Harsh Mankad (born 10 November 1979) is a former world ranked ATP Professional tennis player from India. He played Davis Cup for India between 2001–2010 and was the No. 1 singles player on the team for several of those years.

==Personal life==
He is the grandson of world-renowned cricketer Vinoo Mankad, and the son of Indian Test cricketer and Mumbai captain Ashok Mankad and pioneer women's tennis player Nirupama Vasant. Harsh resides in Minneapolis.

==Early career==
Mankad was the #1 ranked junior tennis player in India, winning National Titles in every age group.

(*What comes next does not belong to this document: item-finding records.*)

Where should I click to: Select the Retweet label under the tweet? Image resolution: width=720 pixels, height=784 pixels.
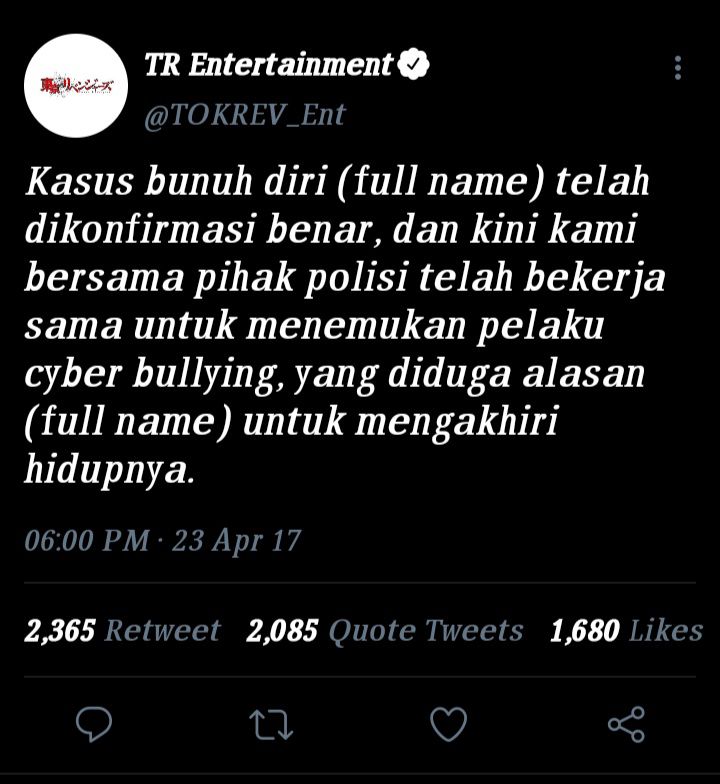(162, 630)
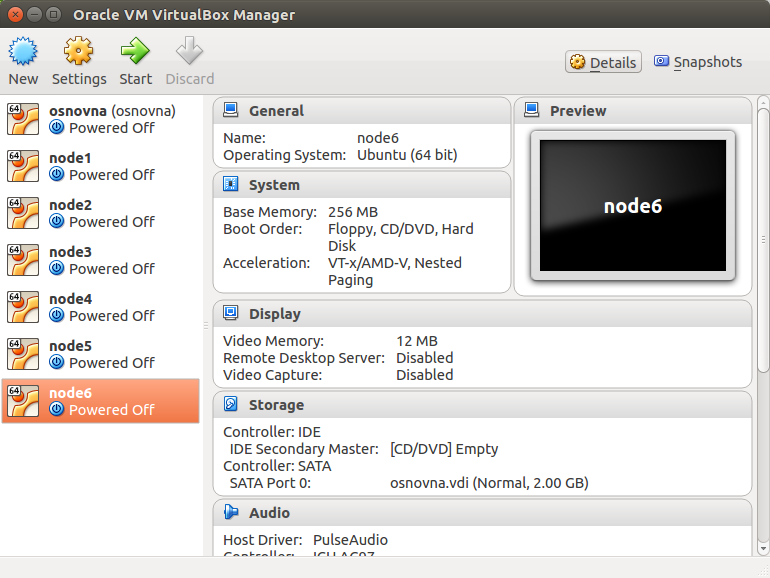Click the node6 preview thumbnail

[x=632, y=207]
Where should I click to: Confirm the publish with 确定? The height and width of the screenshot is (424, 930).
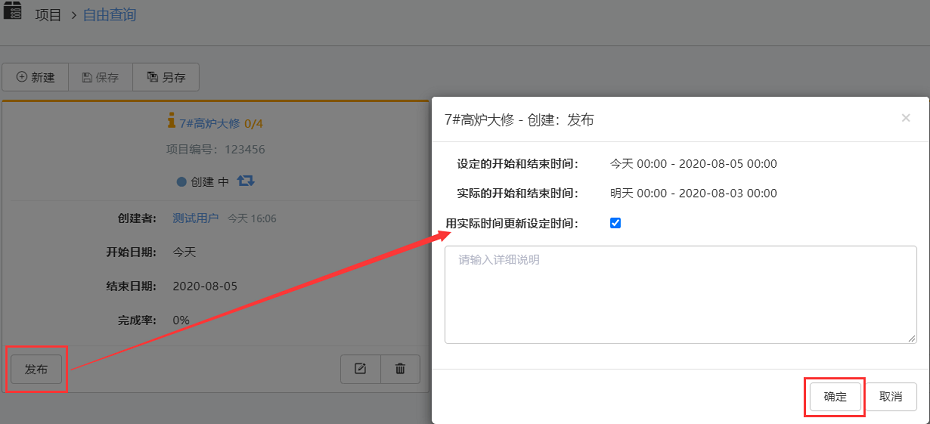point(835,397)

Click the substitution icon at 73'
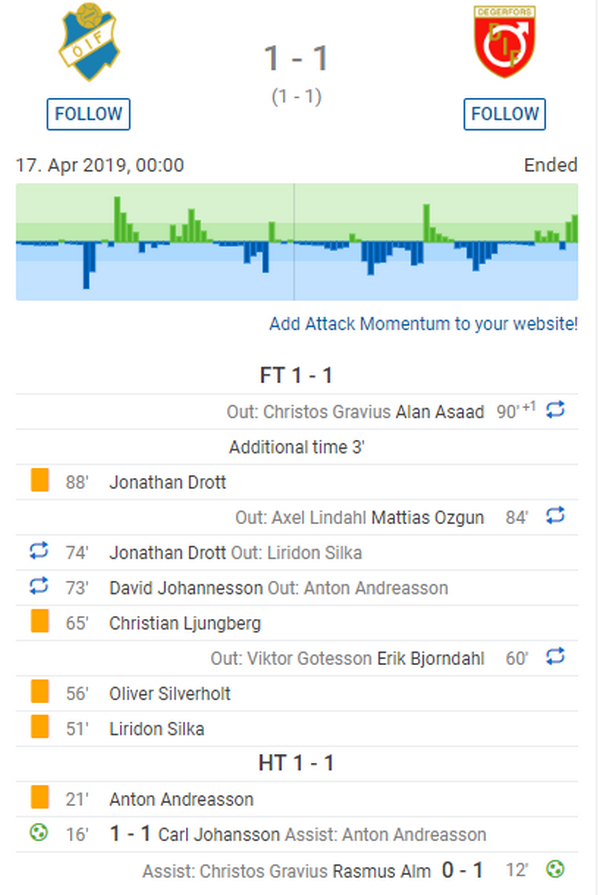pos(39,586)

Mankad earned a scholarship to the University of Minnesota where he played #1 singles and #1 doubles from 1999 to 2002. He played collegiate tennis at the University of Minnesota. Mankad won the Intercollegiate Tennis Association's National Indoor Tennis Championships in Dallas, Texas in November 2001. He was the first Indian to win this event and consequently secured the No. 1 ranking in the NCAA Division I US tennis rankings for 2001–2002.

==International career==
On the ATP Tennis Tour, Mankad played against several world #1 ranked players, including Andy Roddick, Andy Murray, Lleyton Hewitt, and other top ranked players such as James Blake, Marcos Baghdatis, and Scheng Schalken. Mankad has been a member of India Davis Cup team for over a dozen Davis Cup ties between Sep 2001 and Oct 2010. He was the highest ranked singles player from India on the ATP Tour in June 2005 (No. 220). He won the Manchester Challenger title in July 2006, becoming the first Indian since Leander Paes to win an ATP Challenger Series title.

Mankad qualified for the main draw of doubles in Wimbledon 2010 partnering Ilija Bozoljac.

==Post-retirement==
Since retiring from the ATP Tour, Mankad has been the Director of the Tennis Academy at Golden Valley Golf and Country Club in Minneapolis, MN from Feb 2012 - Oct 2013. Mankad instituted several new marketing initiatives as the director and established a premiere tennis academy at the Country Club. He also co-Founded "Tenicity", a web and mobile platform aimed at enhancing the overall quality of a tennis program.